Albums of 2010 – short cuts and the mop-up

Some decent albums that I don’t have too much to say about, other than that they’re decent.

She and Him – Volume Two
The first volume of this unexpected collaboration was a delight, albeit one I came to late. If I made a list of things I like in a record, the top three would probably be: pop tunes, girl harmonies and twangy guitar. She and Him deliver them all by the bucketload. Somehow the second volume doesn’t manage to top the first, however, with lots of lovely songs but a few too many sweeping string arrangements that don’t add very much.
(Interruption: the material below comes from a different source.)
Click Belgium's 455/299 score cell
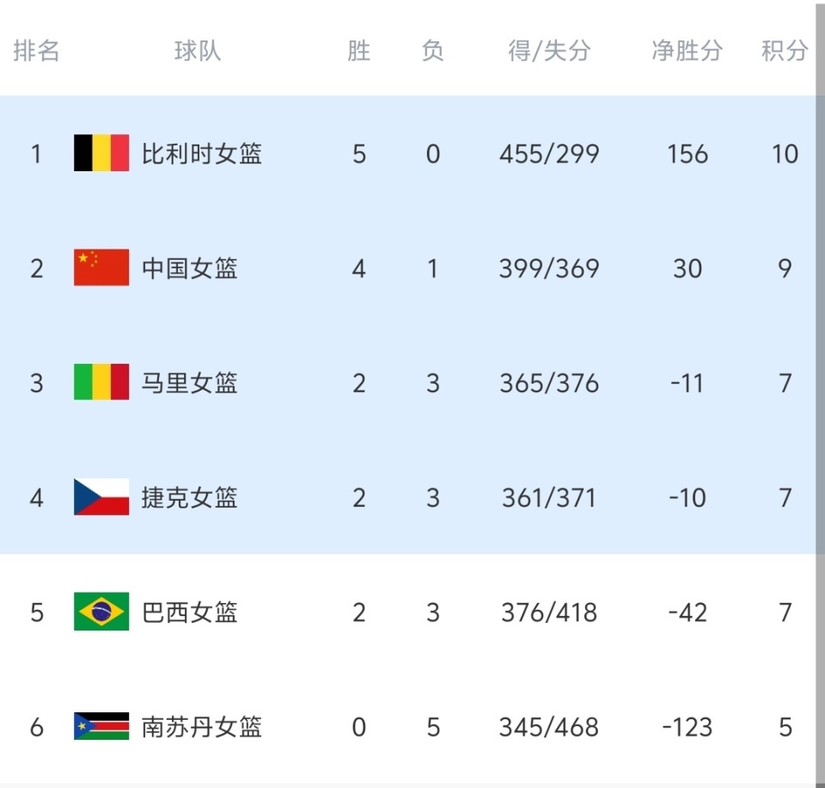 (549, 154)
Still a pretty and decent record though.

Shy Child – Liquid Love
Why do I like this record? It’s basically dance music, taking the electronic squelches and live drum clatter of the duo’s debut and augmenting it with trendy synth grooves. On paper, just the sort of thing I should dislike… Snag is, despite the dance trappings it still presents a set of pretty decent songs and the live drums stop it sounding sterile. It’s incredibly listenable.
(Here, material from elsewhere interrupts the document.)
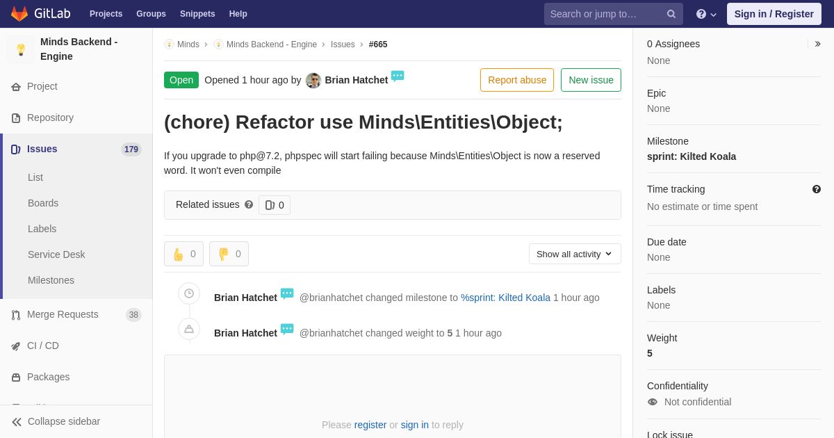Open the Groups menu in navbar
This screenshot has width=834, height=438.
151,14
Pull In Emergency – Pull In Emergency
A Lamacq favourite, this girl-boy combo from Brighton have put out a direct guitar-driven debut that basically sounds exactly like it should. A bit angsty and plenty scroungly, it’s an enjoyable grrl rock racket.

The Vaselines – Sex With An XI’m frankly too young to have any memories of the Vaselines first time round, and came to this album essentially fresh. It’s rather good.
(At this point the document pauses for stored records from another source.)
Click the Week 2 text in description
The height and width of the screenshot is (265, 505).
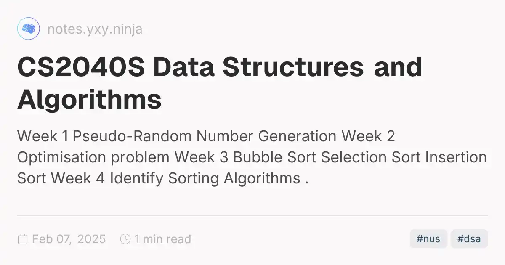[x=368, y=137]
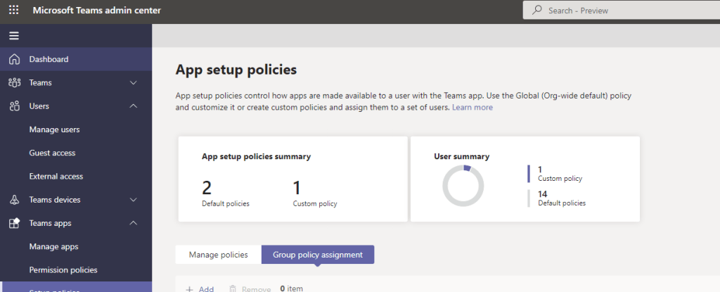The height and width of the screenshot is (292, 720).
Task: Click the Dashboard home icon
Action: point(14,59)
Not all albums inspire me to full reviews – here are odd thoughts on the other albums I encountered in 2010…

Some artists this year produced records that will have challenged their fans. I admired MGMT in principle for not simply re-hashing their commercially successful debut, but overall I found Congratulations hard to warm to – though its slightly wonky sensibility was a welcome move from such an apparently trendy duo. Corin Tucker‘s 1,000 Years seemed worthwhile without ever managing to be compelling in the way Sleater-Kinney used to be – although of course it’s hardly fair to compare a reflective album by a mother approaching middle age to music from a feisty grrl-punk trio. Meanwhile Elvis Costello‘s National Ransom continued a slightly worrying trend from 2009’s Sacred, Profane and Sugarcane and arguably 2003’s North of making accomplished, well-considered and crafted records that are almost entirely lacking in any fun or engaging qualities. Chris T-T‘s Love Is Not Rescue traded his more hard-edged political hectoring for some direct and emotional songs, that seemed to find favour in quarters one wouldn’t normally expect – not a bad thing at all, even if those who like the shouty stuff may have felt disappointed. But when’s the piano improv album coming out? As for fans of David Byrne and Fatboy Slim, while I dare say they will mostly have enjoyed the sunny orchestrated pop of Here Lies Love, were any of them as mystified as I was at the allure of such an unappealing and grotesque figure as Imelda Markos?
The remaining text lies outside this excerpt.